Pfändung
Wer Schulden macht und diese nicht bezahlt, muss damit rechnen, dass der Gerichtsvollzieher kommt und eine Pfändung durchführt. Der Gerichtsvollzieher ist berechtigt, die Wohnung eines Schuldners nach pfändbaren Gegenständen zu durchsuchen. Pfändbar sind alle Dinge, die nicht lebensnotwendig sind.
Wenn der Gerichtsvollzieher Pfändbare Gegenstände in einer Wohnung findet, nimmt er diese mit oder er versieht sie mit einem Pfandsiegel. Im Volksmund, wird das Siegel Kuckuck genannt. Der Wert des gepfändeten Gegenstandes, sollte auf jeden Fall so hoch sein, dass er ausreicht um die Schulden an den Gläubiger zu bezahlen.
Die Pfändung von Bargeld, darf auch durch den Gerichtsvollzieher erfolgen. Beim Taschengeld handelt es sich um das Geld, dass ein Schuldner in seinem Geldbeutel bzw. in seiner Tasche hat.
Die gepfändeten Gegenstände werden versteigert und das Geld aus der Versteigerung zur Begleichung der Schulden, dem Gläubiger übergeben. Sollte danach noch Geld übrig sein, bekommt den Rest der Schuldner.

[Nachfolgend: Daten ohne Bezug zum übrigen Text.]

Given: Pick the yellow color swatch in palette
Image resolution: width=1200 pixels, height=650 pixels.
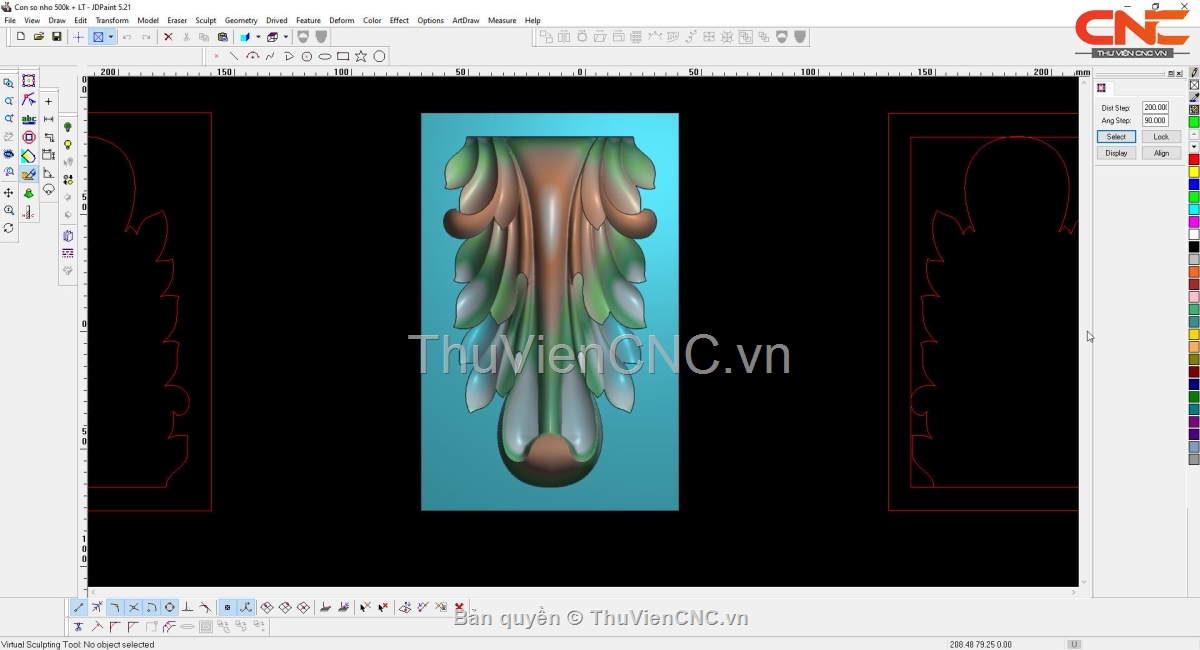Looking at the screenshot, I should click(1194, 172).
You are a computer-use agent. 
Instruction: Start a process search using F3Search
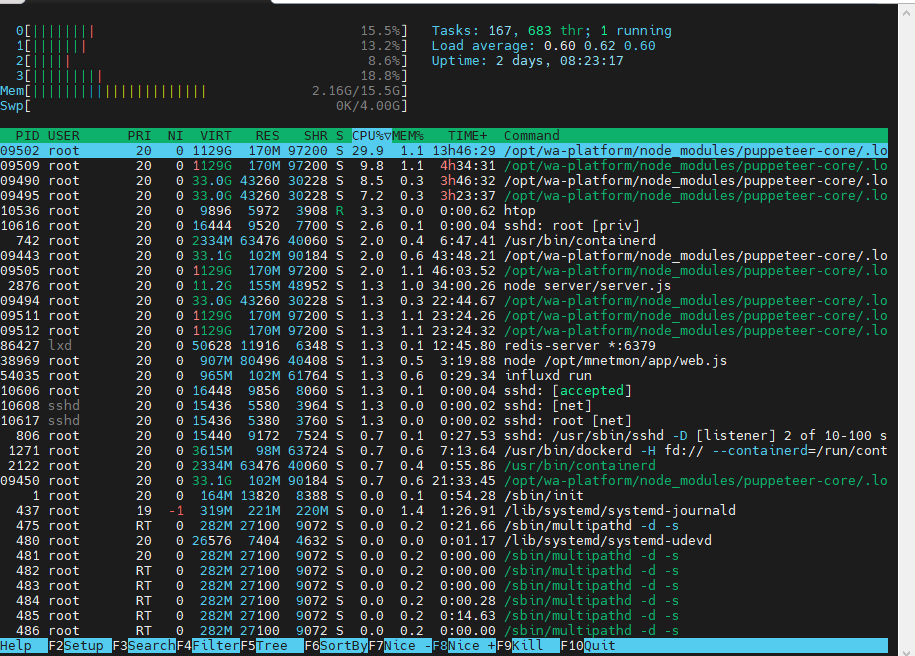pos(142,645)
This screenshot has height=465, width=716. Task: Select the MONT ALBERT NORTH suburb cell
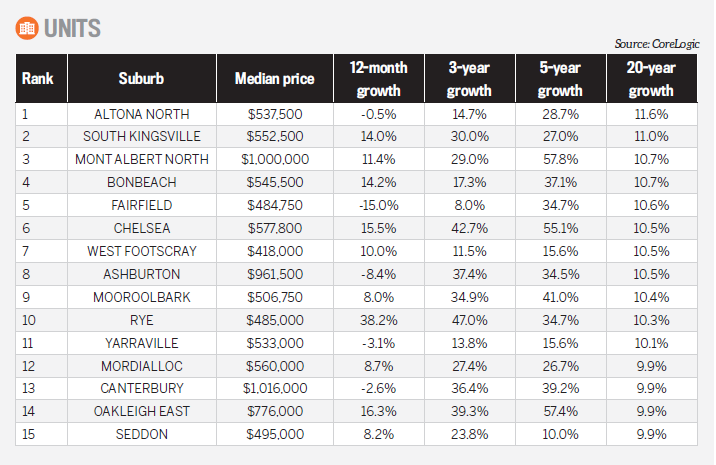[x=141, y=160]
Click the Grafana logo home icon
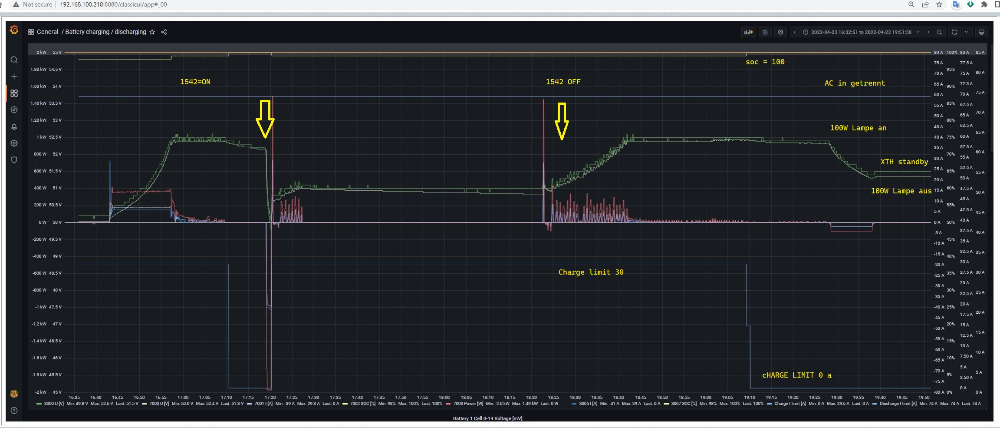 (14, 32)
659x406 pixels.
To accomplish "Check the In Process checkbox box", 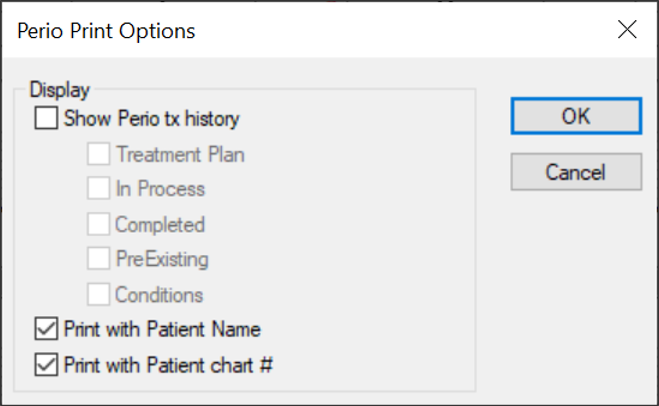I will 98,189.

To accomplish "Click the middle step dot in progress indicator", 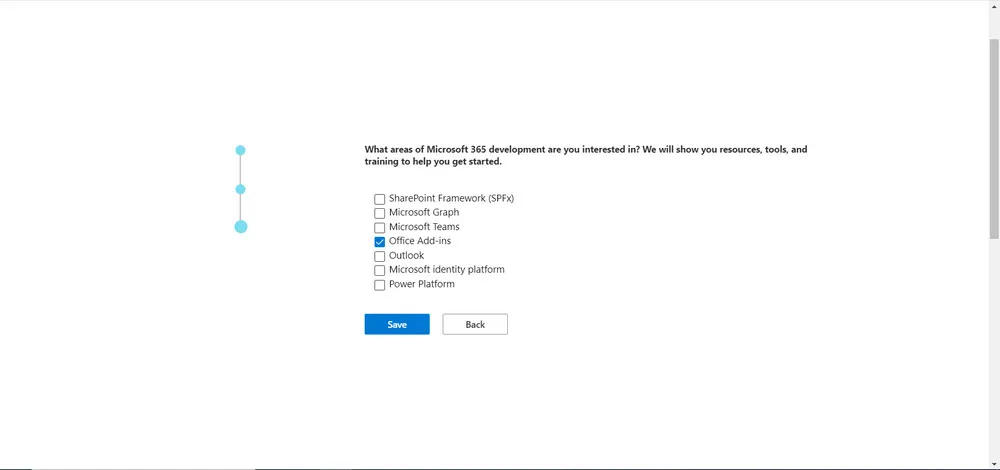I will [240, 189].
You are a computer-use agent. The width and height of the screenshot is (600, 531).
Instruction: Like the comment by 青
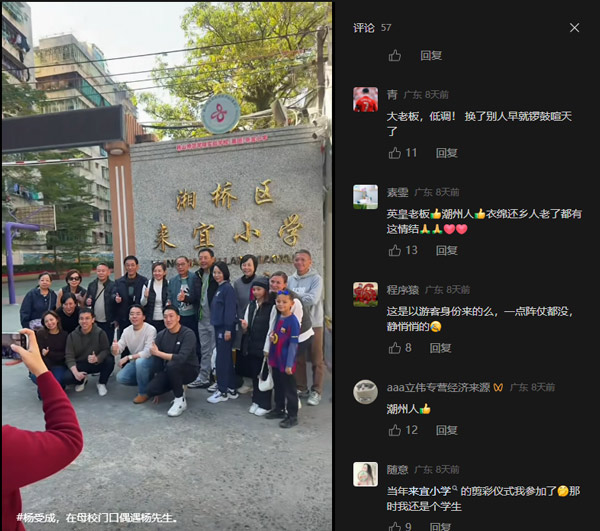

Neben der Pfändung von Gegenständen, kann auch eine Lohnpfändung durchgeführt werden. Dabei kann der gesamte Lohn, der über die Pfändungsfreigrenzen hinaus verdient wird, gepfändet werden. Bei einer alleinlebenden Person liegt die Pfändungsfreigrenze bei 989,99 Euro und bei einer Person, die für zwei weitere Personen unterhaltspflichtig ist, darf das Gehalt erst ab 1569,99 Euro gepfändet werden.